» **JOBS**:
1 > Repeat the deepfake detection text from "Comment: 4 pages, 2" down to "these clip-level metrics.", substituting "MixBench" for "FakeMix".
2 > Render the entries as a numbered list, starting with the line that contains "Task: Expand the Available" and ending with the line that contains "will tap(46, 529).". Include both of those lines and leave out blank lines.

» **SELECTED TEXT**:
WWW: Where, Which and Whatever Enhancing Interpretability in Multimodal Deepfake Detection

Authors: Juho Jung, Sangyoun Lee, Jooeon Kang, Yunjin Na

Published: 2024-08-06 04:44:10+00:00

Comment: 4 pages, 2 figures, 2 tables, Accepted as Oral Presentation at The Trustworthy AI Workshop @ IJCAI 2024

AI Summary

This paper introduces FakeMix, a novel clip-level evaluation benchmark for multimodal deepfake detection, to address the inflated accuracies of existing video-level benchmarks. It also proposes new metrics, Temporal Accuracy (TA) and Frame-wise Discrimination Metric (FDM), for assessing model robustness at a granular level within both video and audio segments. Evaluation reveals that state-of-the-art models, despite high video-level performance, show significant accuracy drops when tested on FakeMix using these clip-level metrics.

Abstract

All current benchmarks for multimodal deepfake detection manipulate entire frames using various generation techniques, resulting in oversaturated detection accuracies exceeding 94% at the video-level classification. However, these benchmarks struggle to detect dynamic deepfake attacks with challenging frame-by-frame alterations presented in real-world scenarios. To address this limitation, we introduce FakeMix, a novel clip-level evaluation benchmark aimed at identifying manipulated segments within both video and audio, providing insight into the origins of deepfakes. Furthermore, we propose novel evaluation metrics, Temporal Accuracy (TA) and Frame-wise Discrimination Metric (FDM), to assess the robustness of deepfake detection models. Evaluating state-of-the-art models against diverse deepfake benchmarks, particularly FakeMix, demonstrates the effectiveness of our approach comprehensively. Specifically, while achieving an Average Precision (AP) of 94.2% at the video-level, the evaluation of the existing models at the clip-level using the proposed metrics, TA and FDM, yielded sharp declines in accuracy to 53.1%, and 52.1%, respectively.


Key findings
While state-of-the-art models achieve high video-level accuracies (e.g., 94.2% AP for AVAD on FakeAVCeleb), their performance sharply declines to around 50-60% when evaluated at the clip-level using the FakeMix benchmark and the proposed TA and FDM metrics. This demonstrates that existing benchmarks overestimate detection capabilities and that current models struggle with dynamic, fine-grained deepfake manipulations.
Approach
The authors introduce FakeMix, a clip-level evaluation benchmark that features deepfakes applied randomly to specific segments of both video and audio within one-second intervals. To evaluate models on this benchmark, they propose two novel metrics: Temporal Accuracy (TA) and Frame-wise Discrimination Metric (FDM), which measure detection precision at the individual frame/clip level.
Datasets
FakeMix, FakeAVCeleb, DFDC, KoDF
Model(s)
Xception, AVAD
Author countries
South Korea

» **TASK DATA**:
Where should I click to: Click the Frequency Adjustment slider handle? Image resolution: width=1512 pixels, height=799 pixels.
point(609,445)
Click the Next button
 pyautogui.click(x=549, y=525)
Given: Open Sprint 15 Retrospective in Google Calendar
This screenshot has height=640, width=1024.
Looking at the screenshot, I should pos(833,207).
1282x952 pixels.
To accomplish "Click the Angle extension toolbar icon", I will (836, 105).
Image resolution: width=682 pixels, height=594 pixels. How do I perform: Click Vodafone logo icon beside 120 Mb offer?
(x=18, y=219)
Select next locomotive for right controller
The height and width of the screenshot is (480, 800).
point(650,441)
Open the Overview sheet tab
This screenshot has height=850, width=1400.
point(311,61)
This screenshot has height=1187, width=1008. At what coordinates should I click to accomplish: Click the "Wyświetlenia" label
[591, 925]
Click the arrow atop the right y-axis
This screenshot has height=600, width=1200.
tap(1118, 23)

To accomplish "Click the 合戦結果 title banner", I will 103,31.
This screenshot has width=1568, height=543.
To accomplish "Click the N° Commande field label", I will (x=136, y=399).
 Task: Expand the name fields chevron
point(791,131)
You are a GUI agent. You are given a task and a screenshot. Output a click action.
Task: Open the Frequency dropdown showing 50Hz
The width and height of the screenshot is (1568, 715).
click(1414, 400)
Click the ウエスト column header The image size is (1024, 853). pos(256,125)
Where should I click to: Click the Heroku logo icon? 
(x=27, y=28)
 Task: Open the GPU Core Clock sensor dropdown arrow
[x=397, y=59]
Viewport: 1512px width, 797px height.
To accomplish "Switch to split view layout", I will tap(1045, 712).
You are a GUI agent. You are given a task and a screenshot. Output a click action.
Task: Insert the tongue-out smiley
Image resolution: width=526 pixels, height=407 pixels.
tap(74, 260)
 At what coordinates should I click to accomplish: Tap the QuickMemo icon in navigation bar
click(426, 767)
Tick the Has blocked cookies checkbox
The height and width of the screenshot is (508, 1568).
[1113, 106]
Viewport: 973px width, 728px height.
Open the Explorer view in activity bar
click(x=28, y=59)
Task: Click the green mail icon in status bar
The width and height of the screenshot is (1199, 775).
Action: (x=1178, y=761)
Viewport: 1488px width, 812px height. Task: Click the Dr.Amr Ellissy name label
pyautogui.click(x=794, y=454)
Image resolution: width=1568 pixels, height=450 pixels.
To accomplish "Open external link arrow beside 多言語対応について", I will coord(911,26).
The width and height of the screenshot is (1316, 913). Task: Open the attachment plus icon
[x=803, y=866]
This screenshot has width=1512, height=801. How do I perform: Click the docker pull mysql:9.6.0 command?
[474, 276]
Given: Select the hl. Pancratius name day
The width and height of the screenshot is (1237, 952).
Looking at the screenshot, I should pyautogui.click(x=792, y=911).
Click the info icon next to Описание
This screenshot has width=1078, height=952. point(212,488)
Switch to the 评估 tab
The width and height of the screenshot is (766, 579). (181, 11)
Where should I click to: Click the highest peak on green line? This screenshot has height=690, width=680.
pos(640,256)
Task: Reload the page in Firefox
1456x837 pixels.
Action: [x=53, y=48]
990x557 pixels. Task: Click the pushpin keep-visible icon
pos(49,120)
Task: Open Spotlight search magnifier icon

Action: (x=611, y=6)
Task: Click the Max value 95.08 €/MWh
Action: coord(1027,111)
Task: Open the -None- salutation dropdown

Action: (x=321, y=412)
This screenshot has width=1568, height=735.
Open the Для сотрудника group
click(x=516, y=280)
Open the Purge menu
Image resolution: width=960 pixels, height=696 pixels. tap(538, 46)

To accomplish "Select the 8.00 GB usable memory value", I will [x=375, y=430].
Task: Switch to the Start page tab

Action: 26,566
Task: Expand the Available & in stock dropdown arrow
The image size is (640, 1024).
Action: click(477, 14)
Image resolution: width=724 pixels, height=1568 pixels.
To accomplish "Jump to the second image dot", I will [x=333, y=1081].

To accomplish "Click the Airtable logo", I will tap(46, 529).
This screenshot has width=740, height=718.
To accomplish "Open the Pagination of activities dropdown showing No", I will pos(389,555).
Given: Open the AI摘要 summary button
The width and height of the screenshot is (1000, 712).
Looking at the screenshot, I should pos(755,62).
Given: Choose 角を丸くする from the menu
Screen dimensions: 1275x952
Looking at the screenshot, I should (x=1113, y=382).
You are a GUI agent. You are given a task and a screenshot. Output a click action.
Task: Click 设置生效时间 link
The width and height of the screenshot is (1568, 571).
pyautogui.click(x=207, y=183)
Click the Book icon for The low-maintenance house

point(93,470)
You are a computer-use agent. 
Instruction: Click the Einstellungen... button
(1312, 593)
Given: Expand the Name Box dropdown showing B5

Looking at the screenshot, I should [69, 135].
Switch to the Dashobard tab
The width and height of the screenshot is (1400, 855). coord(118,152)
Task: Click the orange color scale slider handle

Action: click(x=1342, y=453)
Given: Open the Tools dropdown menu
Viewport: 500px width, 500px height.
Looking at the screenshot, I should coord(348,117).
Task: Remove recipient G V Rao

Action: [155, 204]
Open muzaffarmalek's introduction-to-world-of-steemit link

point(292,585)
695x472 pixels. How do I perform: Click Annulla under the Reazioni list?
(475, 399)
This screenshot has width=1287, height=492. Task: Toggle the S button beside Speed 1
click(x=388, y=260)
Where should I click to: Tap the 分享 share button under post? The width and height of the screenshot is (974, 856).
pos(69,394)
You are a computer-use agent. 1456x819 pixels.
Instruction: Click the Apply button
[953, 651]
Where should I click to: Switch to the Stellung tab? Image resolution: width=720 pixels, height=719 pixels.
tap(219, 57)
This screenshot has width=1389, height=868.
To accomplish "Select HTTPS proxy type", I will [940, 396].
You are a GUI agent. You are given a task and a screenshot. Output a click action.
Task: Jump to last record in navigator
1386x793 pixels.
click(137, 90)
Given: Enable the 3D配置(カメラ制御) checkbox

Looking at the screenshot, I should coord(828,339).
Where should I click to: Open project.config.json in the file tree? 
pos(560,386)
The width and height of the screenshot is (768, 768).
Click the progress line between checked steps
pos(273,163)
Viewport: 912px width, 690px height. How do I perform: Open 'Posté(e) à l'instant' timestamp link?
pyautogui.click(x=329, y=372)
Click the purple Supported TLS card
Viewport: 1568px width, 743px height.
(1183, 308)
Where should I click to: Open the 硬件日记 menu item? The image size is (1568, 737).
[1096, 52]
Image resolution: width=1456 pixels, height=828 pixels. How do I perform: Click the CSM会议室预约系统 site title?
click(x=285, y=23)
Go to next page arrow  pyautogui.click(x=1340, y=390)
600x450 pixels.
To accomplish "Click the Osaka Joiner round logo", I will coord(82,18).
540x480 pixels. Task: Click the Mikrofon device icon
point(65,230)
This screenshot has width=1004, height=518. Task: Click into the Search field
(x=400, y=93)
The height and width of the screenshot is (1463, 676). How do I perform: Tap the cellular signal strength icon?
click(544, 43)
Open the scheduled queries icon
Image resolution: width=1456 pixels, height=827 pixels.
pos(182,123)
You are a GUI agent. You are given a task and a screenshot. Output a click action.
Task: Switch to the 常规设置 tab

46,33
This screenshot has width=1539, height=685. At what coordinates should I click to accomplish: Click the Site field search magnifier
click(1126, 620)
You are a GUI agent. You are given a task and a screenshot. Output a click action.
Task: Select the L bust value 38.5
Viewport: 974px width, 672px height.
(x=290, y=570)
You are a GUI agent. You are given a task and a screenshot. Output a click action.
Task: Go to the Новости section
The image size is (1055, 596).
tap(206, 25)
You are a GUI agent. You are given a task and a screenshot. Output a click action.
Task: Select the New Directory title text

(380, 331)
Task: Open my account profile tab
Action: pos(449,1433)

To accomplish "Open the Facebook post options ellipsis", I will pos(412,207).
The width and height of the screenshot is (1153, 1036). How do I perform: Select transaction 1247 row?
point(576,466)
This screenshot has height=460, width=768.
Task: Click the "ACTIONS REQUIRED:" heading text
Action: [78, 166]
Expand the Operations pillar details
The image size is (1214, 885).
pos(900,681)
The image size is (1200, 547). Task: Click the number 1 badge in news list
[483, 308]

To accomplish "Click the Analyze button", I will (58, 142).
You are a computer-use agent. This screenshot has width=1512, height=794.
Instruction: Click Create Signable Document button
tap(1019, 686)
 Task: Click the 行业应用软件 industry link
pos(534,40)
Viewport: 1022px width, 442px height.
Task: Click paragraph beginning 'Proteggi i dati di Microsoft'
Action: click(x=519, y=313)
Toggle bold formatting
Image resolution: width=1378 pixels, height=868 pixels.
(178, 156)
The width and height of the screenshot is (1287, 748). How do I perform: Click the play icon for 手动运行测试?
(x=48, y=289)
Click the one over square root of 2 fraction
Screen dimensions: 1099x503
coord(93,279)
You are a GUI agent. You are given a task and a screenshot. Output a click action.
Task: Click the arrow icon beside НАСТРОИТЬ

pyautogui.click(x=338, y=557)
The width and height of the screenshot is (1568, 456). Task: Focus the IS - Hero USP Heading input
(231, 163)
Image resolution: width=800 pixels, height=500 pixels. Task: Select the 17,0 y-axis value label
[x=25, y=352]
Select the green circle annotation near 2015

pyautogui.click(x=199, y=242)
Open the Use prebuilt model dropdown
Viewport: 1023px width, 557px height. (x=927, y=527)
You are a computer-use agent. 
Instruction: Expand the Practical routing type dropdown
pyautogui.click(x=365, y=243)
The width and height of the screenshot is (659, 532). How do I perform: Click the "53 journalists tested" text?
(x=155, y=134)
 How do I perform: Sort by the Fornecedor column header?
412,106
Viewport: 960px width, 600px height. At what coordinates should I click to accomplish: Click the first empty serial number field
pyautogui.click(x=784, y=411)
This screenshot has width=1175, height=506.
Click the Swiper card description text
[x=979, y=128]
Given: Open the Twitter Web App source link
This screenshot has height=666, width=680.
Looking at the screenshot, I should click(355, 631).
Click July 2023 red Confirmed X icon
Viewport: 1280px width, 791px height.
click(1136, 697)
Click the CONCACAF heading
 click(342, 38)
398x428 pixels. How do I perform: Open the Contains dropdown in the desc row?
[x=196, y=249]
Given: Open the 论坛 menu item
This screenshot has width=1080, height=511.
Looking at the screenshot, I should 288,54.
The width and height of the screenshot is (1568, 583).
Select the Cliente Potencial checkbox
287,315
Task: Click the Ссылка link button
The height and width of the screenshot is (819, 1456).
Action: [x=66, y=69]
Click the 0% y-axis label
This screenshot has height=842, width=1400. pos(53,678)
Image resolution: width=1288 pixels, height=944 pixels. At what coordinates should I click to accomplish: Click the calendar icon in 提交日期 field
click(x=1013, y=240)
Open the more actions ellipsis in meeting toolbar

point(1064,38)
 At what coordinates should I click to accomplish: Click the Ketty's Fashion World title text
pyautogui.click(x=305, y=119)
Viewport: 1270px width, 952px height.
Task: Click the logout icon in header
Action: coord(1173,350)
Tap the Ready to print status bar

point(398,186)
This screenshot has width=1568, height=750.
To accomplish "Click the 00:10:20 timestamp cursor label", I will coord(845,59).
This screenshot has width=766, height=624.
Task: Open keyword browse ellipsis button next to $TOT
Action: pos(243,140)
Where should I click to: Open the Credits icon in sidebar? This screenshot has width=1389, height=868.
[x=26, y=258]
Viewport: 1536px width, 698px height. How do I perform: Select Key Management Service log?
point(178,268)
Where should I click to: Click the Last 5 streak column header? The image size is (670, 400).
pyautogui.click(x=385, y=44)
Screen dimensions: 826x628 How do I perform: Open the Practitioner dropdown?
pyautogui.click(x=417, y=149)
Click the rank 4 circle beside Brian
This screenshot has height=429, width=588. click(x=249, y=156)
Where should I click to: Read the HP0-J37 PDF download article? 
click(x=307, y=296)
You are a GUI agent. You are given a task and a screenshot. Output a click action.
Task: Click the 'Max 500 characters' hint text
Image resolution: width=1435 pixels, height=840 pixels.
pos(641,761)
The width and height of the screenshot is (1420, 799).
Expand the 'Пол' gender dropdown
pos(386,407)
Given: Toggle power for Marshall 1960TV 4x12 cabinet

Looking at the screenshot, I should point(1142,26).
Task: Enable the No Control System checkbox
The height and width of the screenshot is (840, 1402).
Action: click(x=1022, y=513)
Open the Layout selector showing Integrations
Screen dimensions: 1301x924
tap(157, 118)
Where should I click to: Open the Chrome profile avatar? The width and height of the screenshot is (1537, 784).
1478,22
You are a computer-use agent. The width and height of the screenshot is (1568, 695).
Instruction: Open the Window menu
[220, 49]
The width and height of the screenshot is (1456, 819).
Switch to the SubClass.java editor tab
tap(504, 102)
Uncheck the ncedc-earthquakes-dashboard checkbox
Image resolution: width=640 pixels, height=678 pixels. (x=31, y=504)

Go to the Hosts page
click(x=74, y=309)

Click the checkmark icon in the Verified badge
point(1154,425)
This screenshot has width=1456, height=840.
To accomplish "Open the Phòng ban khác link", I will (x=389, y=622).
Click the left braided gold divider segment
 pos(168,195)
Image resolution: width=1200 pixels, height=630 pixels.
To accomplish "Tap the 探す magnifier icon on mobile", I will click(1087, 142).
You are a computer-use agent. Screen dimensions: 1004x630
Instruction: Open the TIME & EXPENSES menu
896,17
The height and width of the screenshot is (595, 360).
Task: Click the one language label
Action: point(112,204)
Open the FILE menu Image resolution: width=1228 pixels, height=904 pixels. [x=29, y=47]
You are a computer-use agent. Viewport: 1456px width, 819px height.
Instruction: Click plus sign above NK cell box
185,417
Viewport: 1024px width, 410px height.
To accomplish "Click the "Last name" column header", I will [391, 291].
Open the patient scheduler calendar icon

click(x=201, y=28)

» **THE SOLUTIONS**:
1 >
Comment: 4 pages, 2 figures, 2 tables, Accepted as Oral Presentation at The Trustworthy AI Workshop @ IJCAI 2024

AI Summary

This paper introduces MixBench, a novel clip-level evaluation benchmark for multimodal deepfake detection, to address the inflated accuracies of existing video-level benchmarks. It also proposes new metrics, Temporal Accuracy (TA) and Frame-wise Discrimination Metric (FDM), for assessing model robustness at a granular level within both video and audio segments. Evaluation reveals that state-of-the-art models, despite high video-level performance, show significant accuracy drops when tested on MixBench using these clip-level metrics.

2 >
1. Task: Expand the Available & in stock dropdown arrow
2. The image size is (640, 1024).
3. Action: click(477, 14)
4. Image resolution: width=724 pixels, height=1568 pixels.
5. To accomplish "Jump to the second image dot", I will [x=333, y=1081].
6. To accomplish "Click the Airtable logo", I will tap(46, 529).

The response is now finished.